**EXERCISE GOAL**
Repeat every record below exactly, leaving out the pictures.

───

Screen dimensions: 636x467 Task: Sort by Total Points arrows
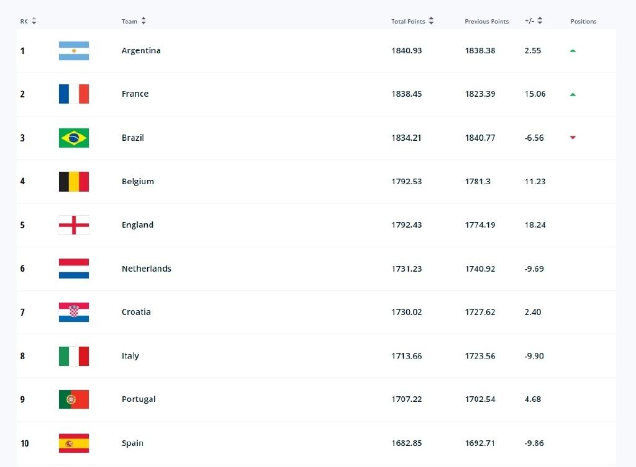point(431,21)
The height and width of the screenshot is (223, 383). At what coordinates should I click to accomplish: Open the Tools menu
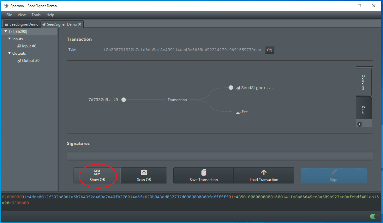pyautogui.click(x=36, y=15)
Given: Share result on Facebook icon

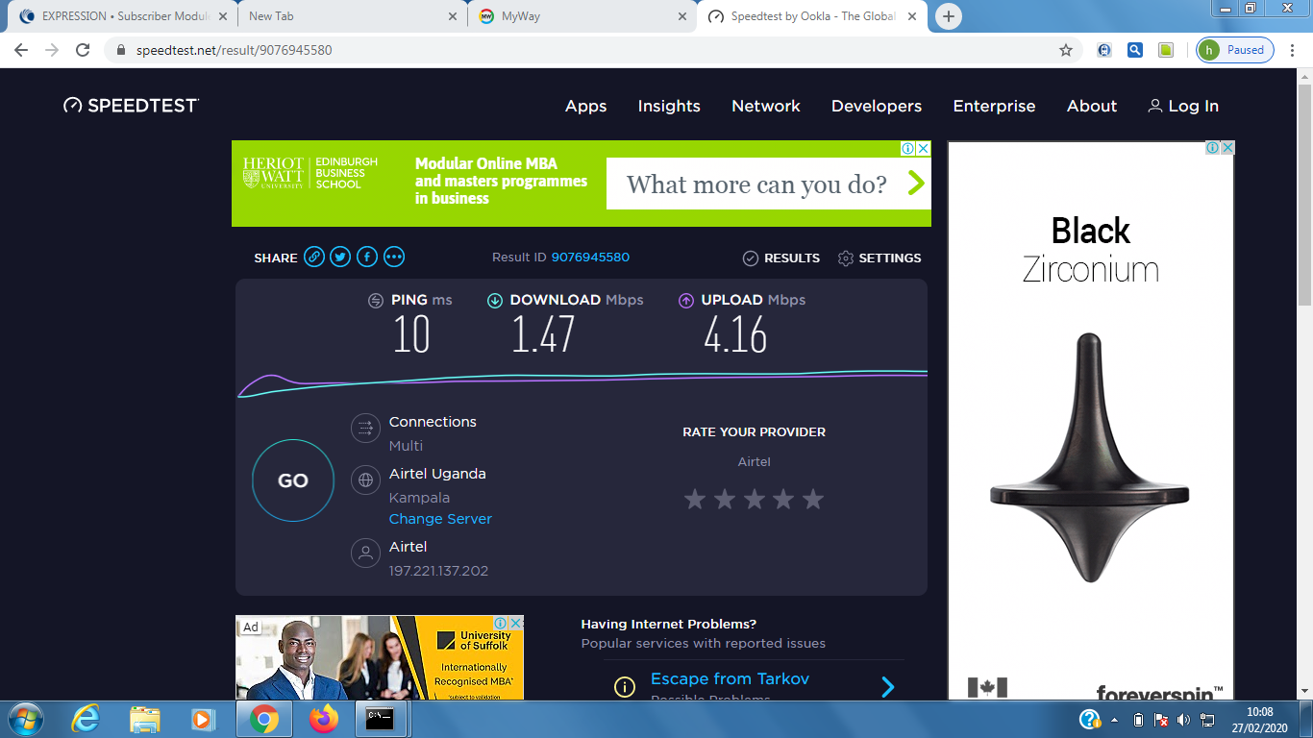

───

**SOLUTION BELOW**
Screen dimensions: 636x467 Task: Sort by Total Points arrows
point(431,21)
The height and width of the screenshot is (223, 383). At what coordinates should I click to accomplish: Open the Tools menu
pyautogui.click(x=36, y=15)
Given: Share result on Facebook icon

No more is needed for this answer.